▼
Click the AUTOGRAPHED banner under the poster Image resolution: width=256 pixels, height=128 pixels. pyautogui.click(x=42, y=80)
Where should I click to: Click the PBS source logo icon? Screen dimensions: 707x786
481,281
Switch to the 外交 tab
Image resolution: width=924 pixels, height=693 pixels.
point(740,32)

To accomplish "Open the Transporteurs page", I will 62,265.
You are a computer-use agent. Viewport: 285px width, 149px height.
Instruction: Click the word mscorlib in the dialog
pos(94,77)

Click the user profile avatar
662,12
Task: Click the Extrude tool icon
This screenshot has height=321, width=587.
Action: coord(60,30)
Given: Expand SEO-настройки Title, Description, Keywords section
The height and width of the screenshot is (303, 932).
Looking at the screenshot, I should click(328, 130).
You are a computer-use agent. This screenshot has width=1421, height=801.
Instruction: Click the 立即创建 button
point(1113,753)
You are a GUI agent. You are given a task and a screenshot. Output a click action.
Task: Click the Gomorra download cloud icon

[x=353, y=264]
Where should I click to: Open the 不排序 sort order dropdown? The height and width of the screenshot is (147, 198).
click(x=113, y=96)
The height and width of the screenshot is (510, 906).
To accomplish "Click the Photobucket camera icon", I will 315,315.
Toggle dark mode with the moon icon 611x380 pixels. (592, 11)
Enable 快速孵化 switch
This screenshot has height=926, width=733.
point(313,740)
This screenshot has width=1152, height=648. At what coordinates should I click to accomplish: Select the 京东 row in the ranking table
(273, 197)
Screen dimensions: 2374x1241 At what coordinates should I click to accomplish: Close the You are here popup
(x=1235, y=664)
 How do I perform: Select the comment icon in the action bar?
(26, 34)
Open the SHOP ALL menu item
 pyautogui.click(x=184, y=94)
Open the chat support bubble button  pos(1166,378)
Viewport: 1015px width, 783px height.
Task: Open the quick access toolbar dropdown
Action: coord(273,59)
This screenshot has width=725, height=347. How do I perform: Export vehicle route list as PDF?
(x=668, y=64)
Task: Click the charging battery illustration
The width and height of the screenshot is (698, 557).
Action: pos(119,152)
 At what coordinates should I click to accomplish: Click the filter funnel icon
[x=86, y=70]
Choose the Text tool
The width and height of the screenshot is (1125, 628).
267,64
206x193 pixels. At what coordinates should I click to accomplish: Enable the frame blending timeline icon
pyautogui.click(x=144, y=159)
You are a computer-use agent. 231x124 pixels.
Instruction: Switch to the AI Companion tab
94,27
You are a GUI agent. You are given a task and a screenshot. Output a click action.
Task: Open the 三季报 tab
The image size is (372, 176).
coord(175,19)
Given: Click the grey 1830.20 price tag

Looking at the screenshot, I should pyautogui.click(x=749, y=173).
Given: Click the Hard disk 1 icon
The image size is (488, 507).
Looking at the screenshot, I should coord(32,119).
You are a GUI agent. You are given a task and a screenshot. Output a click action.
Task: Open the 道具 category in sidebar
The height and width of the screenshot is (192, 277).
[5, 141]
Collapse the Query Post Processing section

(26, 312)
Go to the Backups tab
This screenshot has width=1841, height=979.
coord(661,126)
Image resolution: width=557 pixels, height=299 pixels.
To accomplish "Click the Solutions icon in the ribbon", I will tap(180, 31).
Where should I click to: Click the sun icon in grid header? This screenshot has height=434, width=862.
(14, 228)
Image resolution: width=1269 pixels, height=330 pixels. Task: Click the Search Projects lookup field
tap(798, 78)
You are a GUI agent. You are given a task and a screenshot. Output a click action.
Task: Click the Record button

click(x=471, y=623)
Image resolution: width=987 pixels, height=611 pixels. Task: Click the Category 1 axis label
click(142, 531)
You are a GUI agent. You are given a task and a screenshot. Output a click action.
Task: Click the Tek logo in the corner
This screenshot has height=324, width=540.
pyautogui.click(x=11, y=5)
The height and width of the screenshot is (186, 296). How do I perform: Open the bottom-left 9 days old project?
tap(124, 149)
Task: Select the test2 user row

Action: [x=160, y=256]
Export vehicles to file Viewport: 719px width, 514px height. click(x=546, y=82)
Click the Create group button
▲
Extract every line of the material above and reproduce each one verbatim, in its original order.

Click the AUTOGRAPHED banner under the poster Image resolution: width=256 pixels, height=128 pixels. pyautogui.click(x=42, y=80)
Where should I click to: Click the PBS source logo icon? Screen dimensions: 707x786
481,281
Switch to the 外交 tab
Image resolution: width=924 pixels, height=693 pixels.
point(740,32)

To accomplish "Open the Transporteurs page", I will 62,265.
You are a computer-use agent. Viewport: 285px width, 149px height.
Instruction: Click the word mscorlib in the dialog
pos(94,77)

Click the user profile avatar
662,12
Task: Click the Extrude tool icon
This screenshot has height=321, width=587.
Action: coord(60,30)
Given: Expand SEO-настройки Title, Description, Keywords section
The height and width of the screenshot is (303, 932).
Looking at the screenshot, I should click(328, 130).
You are a computer-use agent. This screenshot has width=1421, height=801.
Instruction: Click the 立即创建 button
point(1113,753)
You are a GUI agent. You are given a task and a screenshot. Output a click action.
Task: Click the Gomorra download cloud icon

[x=353, y=264]
Where should I click to: Open the 不排序 sort order dropdown? The height and width of the screenshot is (147, 198).
click(x=113, y=96)
The height and width of the screenshot is (510, 906).
To accomplish "Click the Photobucket camera icon", I will 315,315.
Toggle dark mode with the moon icon 611x380 pixels. (592, 11)
Enable 快速孵化 switch
This screenshot has height=926, width=733.
point(313,740)
This screenshot has width=1152, height=648. At what coordinates should I click to accomplish: Select the 京东 row in the ranking table
(273, 197)
Screen dimensions: 2374x1241 At what coordinates should I click to accomplish: Close the You are here popup
(x=1235, y=664)
 How do I perform: Select the comment icon in the action bar?
(26, 34)
Open the SHOP ALL menu item
 pyautogui.click(x=184, y=94)
Open the chat support bubble button  pos(1166,378)
Viewport: 1015px width, 783px height.
Task: Open the quick access toolbar dropdown
Action: coord(273,59)
This screenshot has width=725, height=347. How do I perform: Export vehicle route list as PDF?
(x=668, y=64)
Task: Click the charging battery illustration
The width and height of the screenshot is (698, 557).
Action: pos(119,152)
 At what coordinates should I click to accomplish: Click the filter funnel icon
[x=86, y=70]
Choose the Text tool
The width and height of the screenshot is (1125, 628).
267,64
206x193 pixels. At what coordinates should I click to accomplish: Enable the frame blending timeline icon
pyautogui.click(x=144, y=159)
You are a computer-use agent. 231x124 pixels.
Instruction: Switch to the AI Companion tab
94,27
You are a GUI agent. You are given a task and a screenshot. Output a click action.
Task: Open the 三季报 tab
The image size is (372, 176).
coord(175,19)
Given: Click the grey 1830.20 price tag

Looking at the screenshot, I should pyautogui.click(x=749, y=173).
Given: Click the Hard disk 1 icon
The image size is (488, 507).
Looking at the screenshot, I should coord(32,119).
You are a GUI agent. You are given a task and a screenshot. Output a click action.
Task: Open the 道具 category in sidebar
The height and width of the screenshot is (192, 277).
[5, 141]
Collapse the Query Post Processing section

(26, 312)
Go to the Backups tab
This screenshot has width=1841, height=979.
coord(661,126)
Image resolution: width=557 pixels, height=299 pixels.
To accomplish "Click the Solutions icon in the ribbon", I will tap(180, 31).
Where should I click to: Click the sun icon in grid header? This screenshot has height=434, width=862.
(14, 228)
Image resolution: width=1269 pixels, height=330 pixels. Task: Click the Search Projects lookup field
tap(798, 78)
You are a GUI agent. You are given a task and a screenshot. Output a click action.
Task: Click the Record button

click(x=471, y=623)
Image resolution: width=987 pixels, height=611 pixels. Task: Click the Category 1 axis label
click(142, 531)
You are a GUI agent. You are given a task and a screenshot. Output a click action.
Task: Click the Tek logo in the corner
This screenshot has height=324, width=540.
pyautogui.click(x=11, y=5)
The height and width of the screenshot is (186, 296). How do I perform: Open the bottom-left 9 days old project?
tap(124, 149)
Task: Select the test2 user row

Action: [x=160, y=256]
Export vehicles to file Viewport: 719px width, 514px height. click(x=546, y=82)
Click the Create group button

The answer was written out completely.